How this skill works

The skill explains each top-level section: embedder, store, chunking, watch, trace, search, ignore, and environment variables. It describes valid providers and models, storage backends (gob/postgres/qdrant), chunk sizing and overlap, call-graph extraction modes, search boosting/hybrid settings, and ignore patterns.
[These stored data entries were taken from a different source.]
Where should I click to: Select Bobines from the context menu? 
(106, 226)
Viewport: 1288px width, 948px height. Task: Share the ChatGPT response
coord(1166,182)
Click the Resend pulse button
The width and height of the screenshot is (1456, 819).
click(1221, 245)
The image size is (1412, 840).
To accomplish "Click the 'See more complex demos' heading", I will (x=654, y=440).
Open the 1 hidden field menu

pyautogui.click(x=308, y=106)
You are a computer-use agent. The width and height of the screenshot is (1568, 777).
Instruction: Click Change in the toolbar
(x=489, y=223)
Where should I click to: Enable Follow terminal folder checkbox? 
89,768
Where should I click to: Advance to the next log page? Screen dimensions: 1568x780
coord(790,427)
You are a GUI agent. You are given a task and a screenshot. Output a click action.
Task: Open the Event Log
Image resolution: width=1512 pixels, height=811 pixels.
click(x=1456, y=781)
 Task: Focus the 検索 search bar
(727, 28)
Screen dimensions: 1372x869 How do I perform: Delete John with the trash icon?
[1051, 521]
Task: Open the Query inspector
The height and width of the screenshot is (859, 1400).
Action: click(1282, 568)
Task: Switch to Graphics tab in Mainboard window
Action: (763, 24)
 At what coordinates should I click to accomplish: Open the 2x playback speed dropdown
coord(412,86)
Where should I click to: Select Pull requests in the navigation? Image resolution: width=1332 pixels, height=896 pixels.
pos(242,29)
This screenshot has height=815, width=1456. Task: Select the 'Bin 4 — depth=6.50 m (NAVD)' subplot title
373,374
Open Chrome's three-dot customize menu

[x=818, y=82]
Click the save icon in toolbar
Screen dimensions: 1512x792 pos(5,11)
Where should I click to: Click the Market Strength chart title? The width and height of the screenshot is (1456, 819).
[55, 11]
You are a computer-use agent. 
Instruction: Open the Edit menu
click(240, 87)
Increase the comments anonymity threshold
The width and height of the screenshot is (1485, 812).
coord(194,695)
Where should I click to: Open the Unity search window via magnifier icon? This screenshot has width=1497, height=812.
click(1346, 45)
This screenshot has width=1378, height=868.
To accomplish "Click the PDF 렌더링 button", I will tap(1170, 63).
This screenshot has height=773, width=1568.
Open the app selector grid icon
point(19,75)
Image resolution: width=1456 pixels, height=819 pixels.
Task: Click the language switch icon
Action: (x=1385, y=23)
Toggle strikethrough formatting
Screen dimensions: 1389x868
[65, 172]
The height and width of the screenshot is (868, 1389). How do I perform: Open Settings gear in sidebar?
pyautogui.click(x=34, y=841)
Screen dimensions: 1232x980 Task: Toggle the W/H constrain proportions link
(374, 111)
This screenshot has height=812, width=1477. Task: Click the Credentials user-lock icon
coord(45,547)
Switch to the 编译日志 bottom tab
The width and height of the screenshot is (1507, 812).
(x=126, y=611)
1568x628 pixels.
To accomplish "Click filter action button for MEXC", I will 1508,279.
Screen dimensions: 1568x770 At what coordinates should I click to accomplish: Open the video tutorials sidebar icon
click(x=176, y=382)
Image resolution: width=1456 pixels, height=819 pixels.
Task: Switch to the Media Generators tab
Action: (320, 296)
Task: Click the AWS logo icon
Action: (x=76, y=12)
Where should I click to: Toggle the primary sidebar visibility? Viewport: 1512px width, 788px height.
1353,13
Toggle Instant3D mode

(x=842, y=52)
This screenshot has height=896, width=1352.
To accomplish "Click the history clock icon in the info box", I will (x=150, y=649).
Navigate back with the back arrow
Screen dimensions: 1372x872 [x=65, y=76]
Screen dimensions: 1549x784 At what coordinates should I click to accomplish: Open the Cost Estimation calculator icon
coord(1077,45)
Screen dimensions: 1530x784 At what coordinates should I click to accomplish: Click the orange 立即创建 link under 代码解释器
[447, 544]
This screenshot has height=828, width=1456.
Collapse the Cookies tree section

Example profiles and validation guidance show how to apply changes safely.

When to use it

When you need a complete mapping of all GrepAI configuration options
Tuning embedding provider, model, or parallelism for performance
Selecting and configuring a storage backend for scale or privacy
Adjusting chunking, ignore rules, or search boost/penalty behavior
Configuring trace extraction or excluding test/generated files

Best practices

Start simple with defaults and iterate after measuring search quality
Match chunk size to your codebase: smaller for dense code, larger for verbose files
Use ignore lists to exclude build outputs, vendor, and generated artifacts
Use boost/penalty rules to surface core source directories and de-prioritize tests/docs
Keep API keys out of repo; use environment variables and secret management
Validate config with the built-in status command before running full indexing

Example use cases

Small personal project: Ollama provider, gob store, modest chunking for quick setup
Large codebase: larger embedder model, Postgres backing store, increased chunk size and overlap
Team environment: OpenAI embeddings, Qdrant for distributed storage, higher parallelism
Maximum privacy: local Ollama endpoint and gob backend for on-disk only storage
Troubleshooting: enable trace precise mode selectively and exclude test patterns to reduce noise

FAQ

How do I validate my GrepAI configuration?

Run grepai status in the project root; it reports config issues and an overview of resolved settings.

When should I use precise trace mode?

Use precise when you need accurate call-graph extraction for complex languages; it requires tree-sitter and is slower than fast regex mode.